As leonid pointed out, it's indeed erroneous to think that there was no La Bayadère at the Bolshoi after 1917, but also typical for the tendency in historical surveys of this theatre to let everything begin again with Yuri Grigorovich and act as if nothing much happened between Gorsky and him - one might call this period the Bolshoi "Dark Ages". (Something that former AD Alexei Ratmansky always tried to reset, precisely by paying attention to ballets that were staged in those Dark Ages.) The 1923 production was performed no less than 126 times until 1936. The WW II revival was performed by Marina Semyonova and Sofia Golovkina. Only afterwards the full-length ballet disappeared from the Bolshoi rep and just the Kingdom of the Shades Act was kept until Grigorovich revived the whole ballet in 1991.

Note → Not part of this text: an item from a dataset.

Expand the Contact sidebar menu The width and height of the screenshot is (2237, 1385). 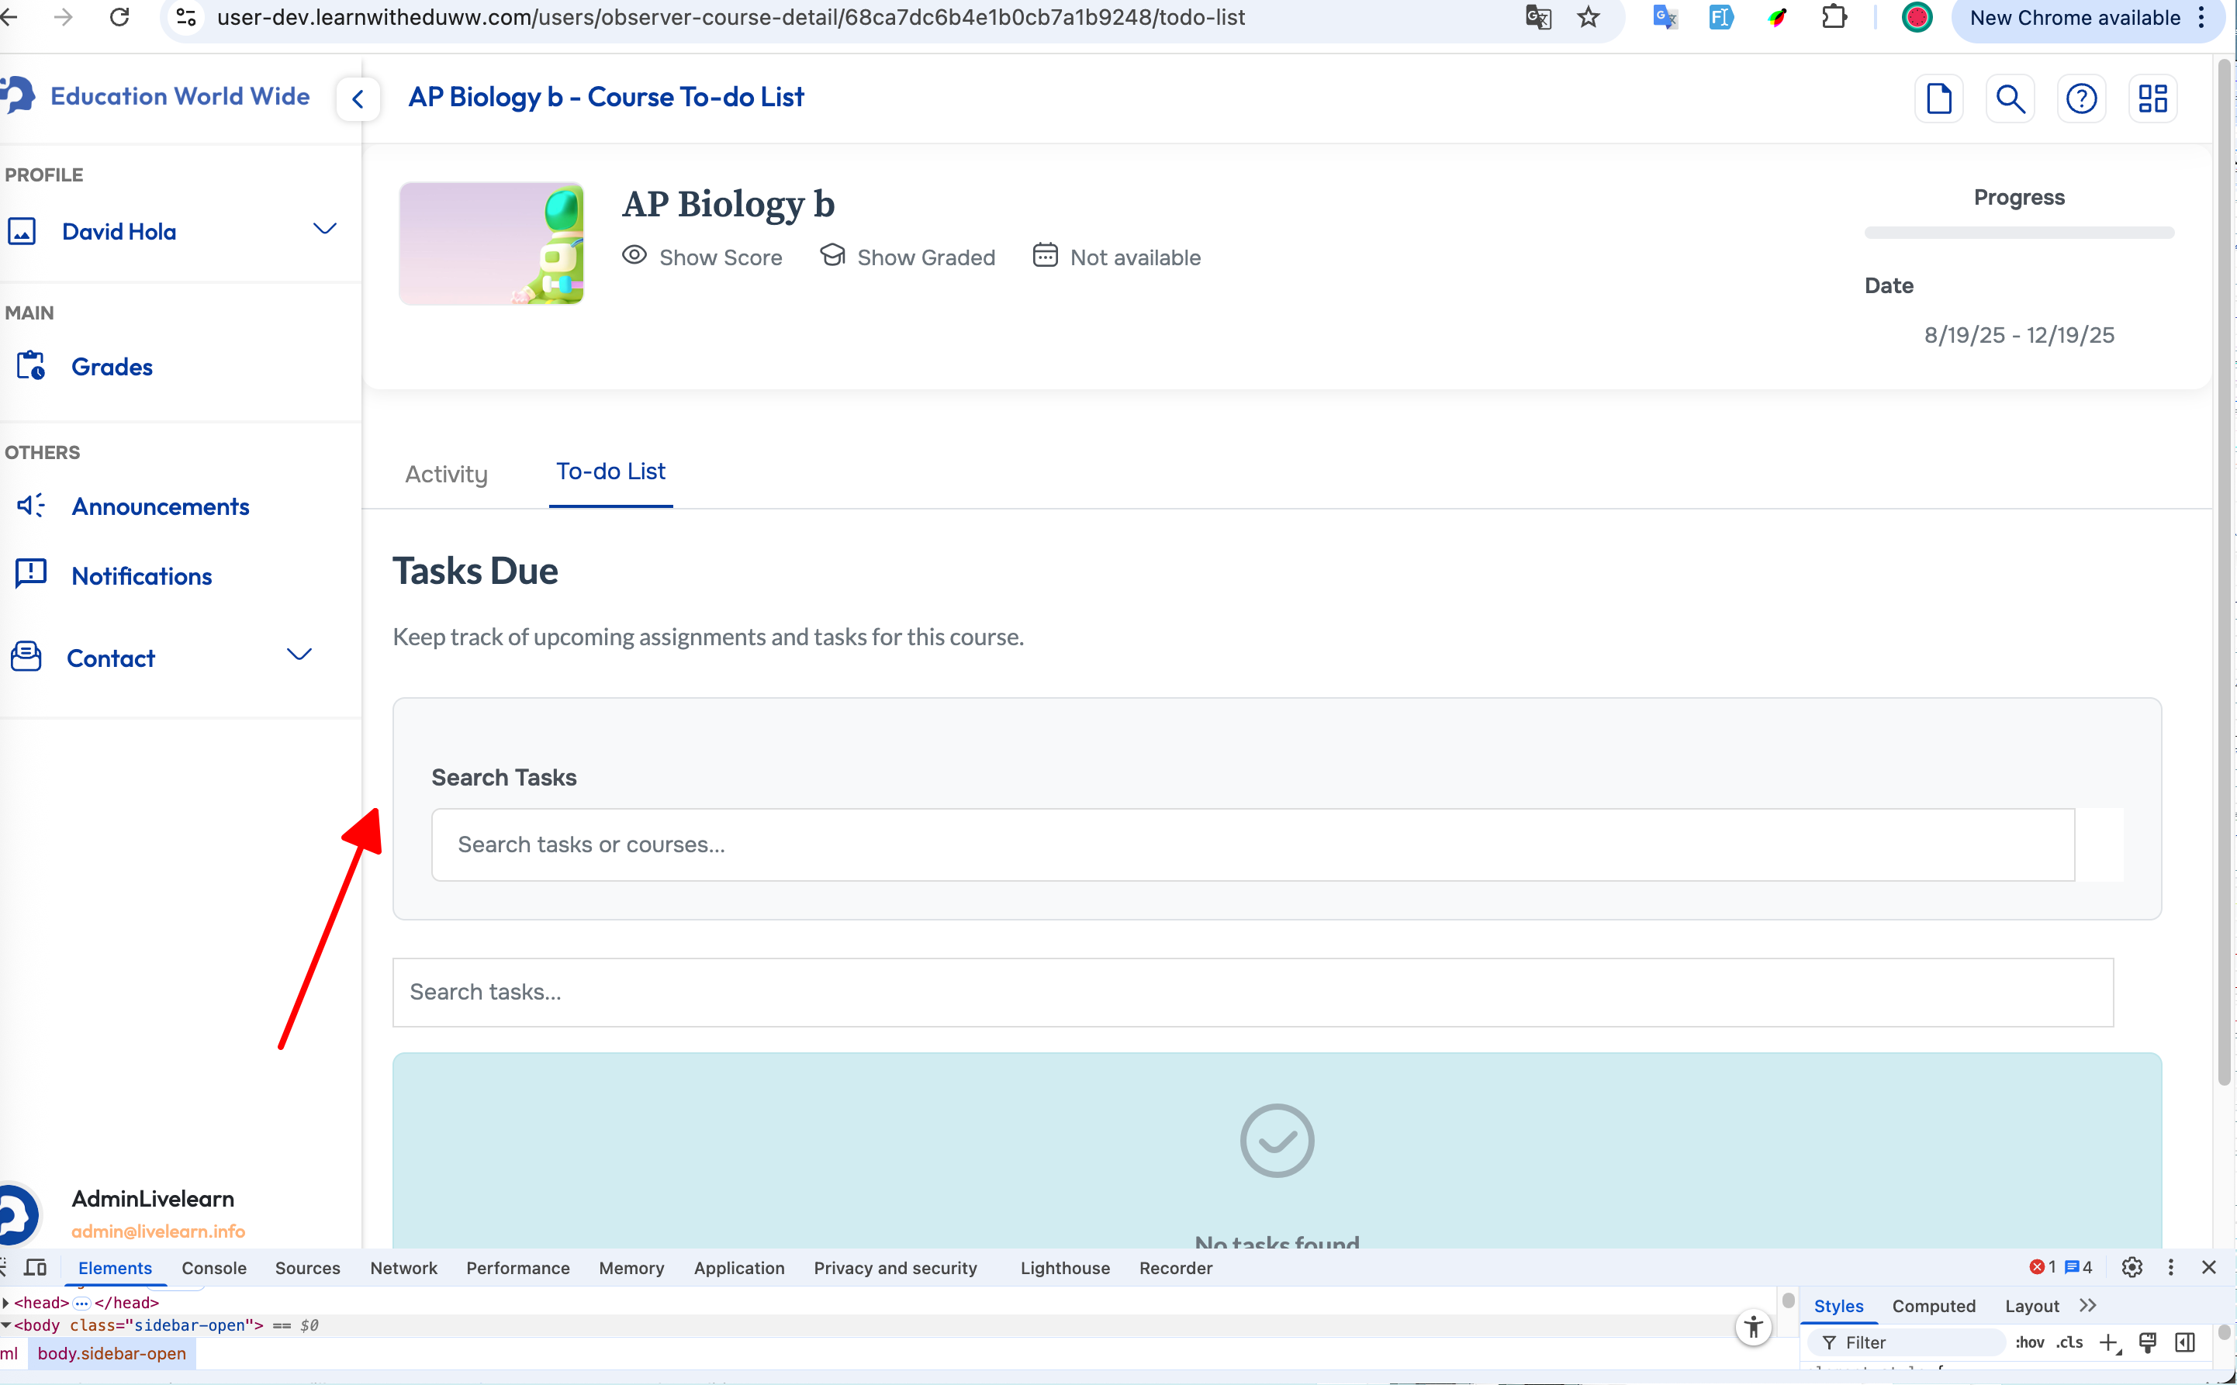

No chance the new/old Mariinsky productions will be filmed. They didn't bother with them when they were new and in, they're not going to now.
EricMontreal22
I've noticed that about the Bolshoi--there's definetly an era there where, particularly for revivals of the classics, you can find out next to nothing.

I really think it's one of the most depressing thoughts I can think of re the current state of ballet that these works probably won't be performed again and even more likely won't be filmed. Sigh. It's times liek these I wish I was a wealthy billionaire who could finance something tongue.gif
EricMontreal22
Excuse my reply to myself but one thing--if Grigorovich did indeed base his designs on the 1877 production, I wonder if he did for the Shades too. Wikipedia (never too dependable I admit) says this about the original 1877 Shades design compared to the 1900 revival:

"Among Petipa's most striking changes for this revival was the change of setting for the scene The Kingdom of the Shades from an enchanted castle in the sky on a fully lighted stage, to a dark rocky landscape at the peaks of the Himalayas."

I suspect Grigorovich followed the more familiar later staging...
rg
Nureyev's Paris Opera Ballet production of LA BAYADERE somewhat keeps to the pre-1900 scheme, w/ the Shades sc. set in a place more open and more fully lighted rather than moonlit and rocky.

credits as follows:
Bayadère : Three-act ballet. Chor: Rudolf Nureyev after Marius Petipa; mus: Ludwig Minkus, revised & orchestrated by John Lanchbery; scen: Ezio Frigerio; cos: Franca Squarciapino; lighting: Vinicio Cheli. First perf: Paris, Opéra Garnier, Oct. 8, 1992; Paris Opéra Ballet.